(Stored items)
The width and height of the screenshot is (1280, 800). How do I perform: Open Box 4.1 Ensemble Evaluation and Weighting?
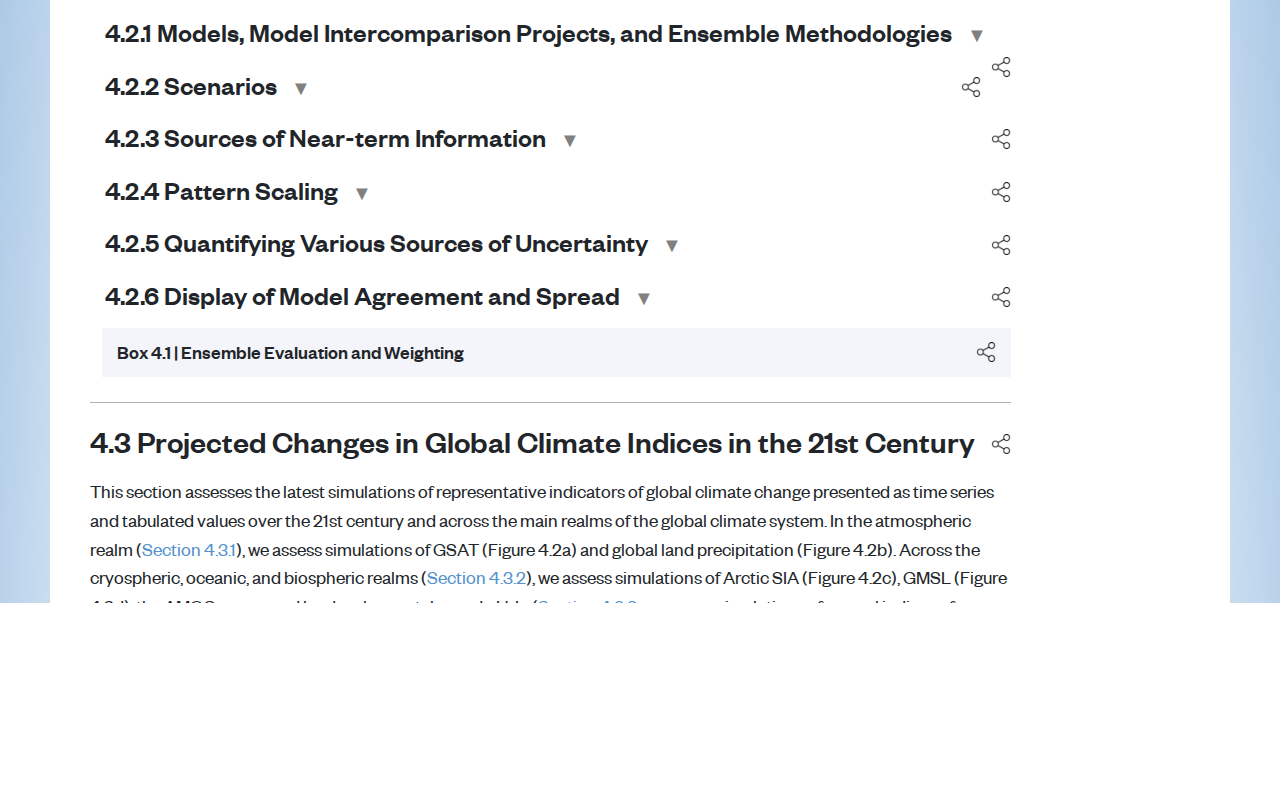tap(290, 353)
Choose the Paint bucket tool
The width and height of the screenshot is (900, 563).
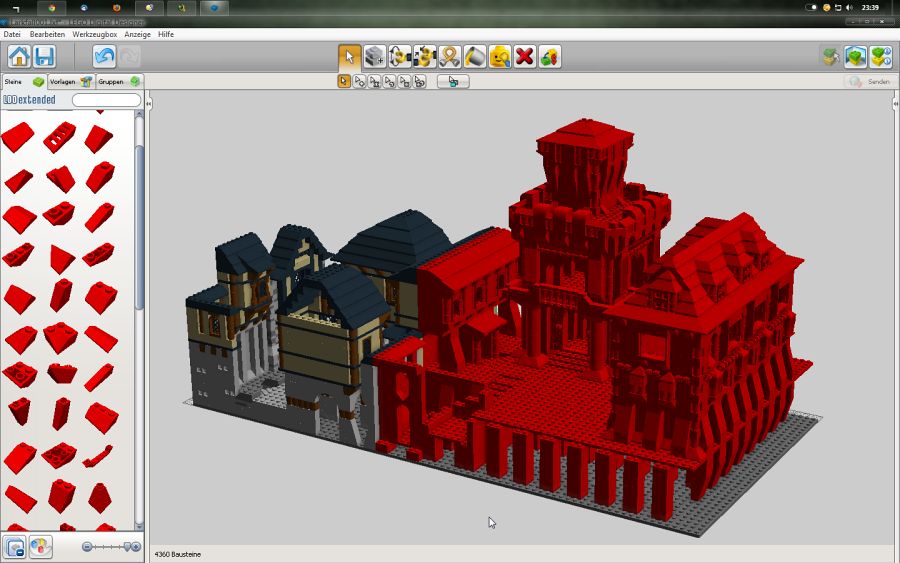pyautogui.click(x=475, y=56)
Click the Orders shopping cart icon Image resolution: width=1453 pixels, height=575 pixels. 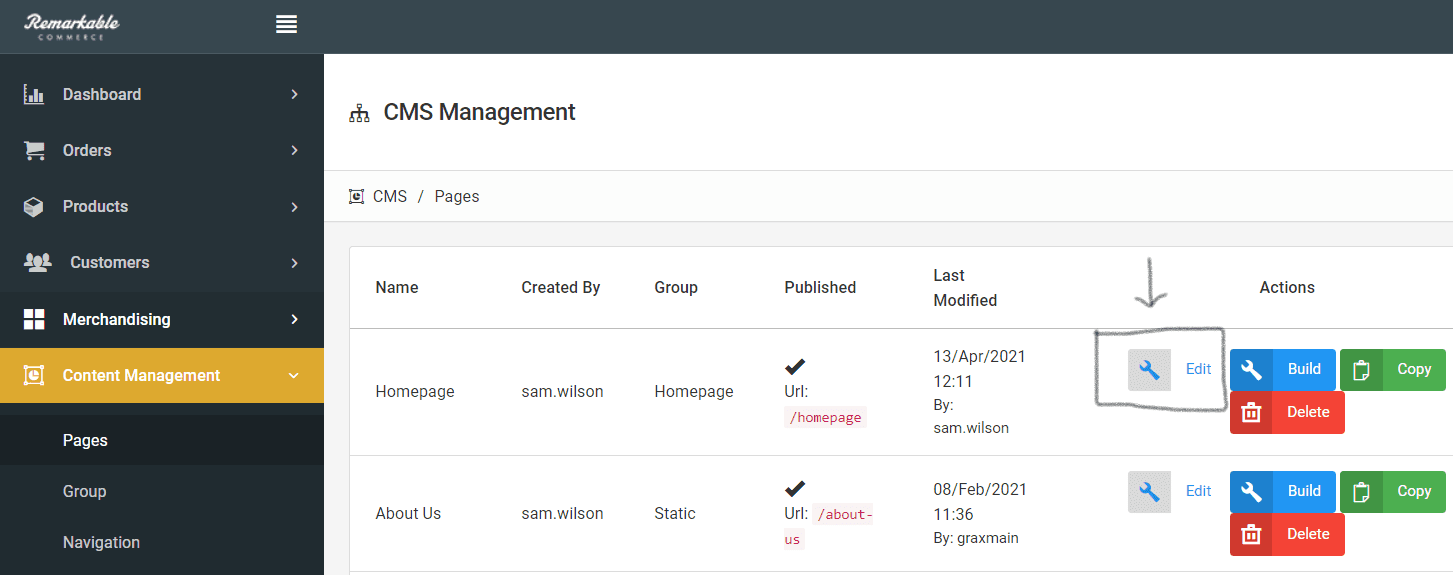click(x=34, y=151)
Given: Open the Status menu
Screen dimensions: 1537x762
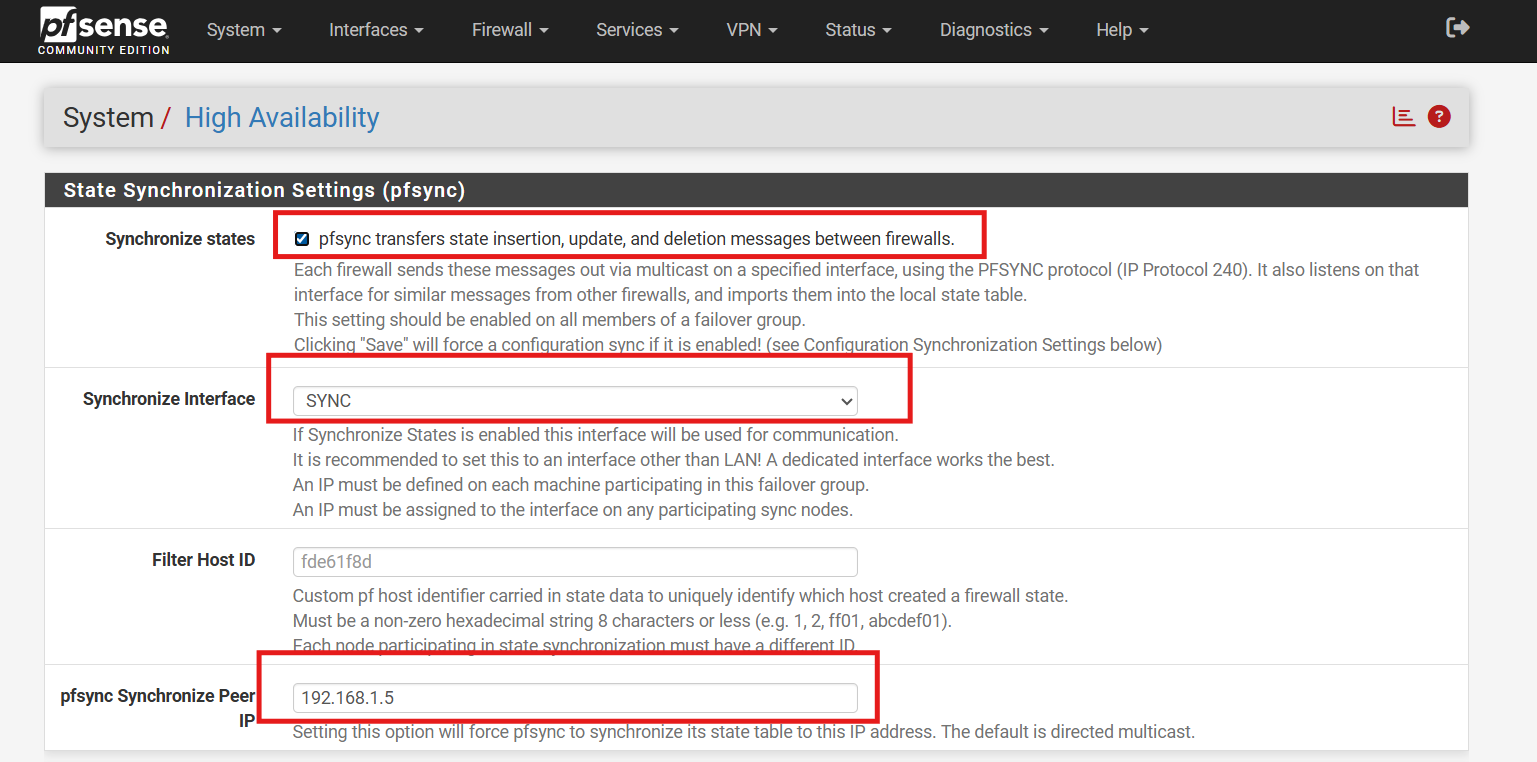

WHAT YOU WILL DO: Copy exactly the lines that run from the one containing "Given: Open the Status menu" to the last line of the records, both included, and leave out every picture.

WRITTEN RESPONSE:
Given: Open the Status menu
Screen dimensions: 1537x762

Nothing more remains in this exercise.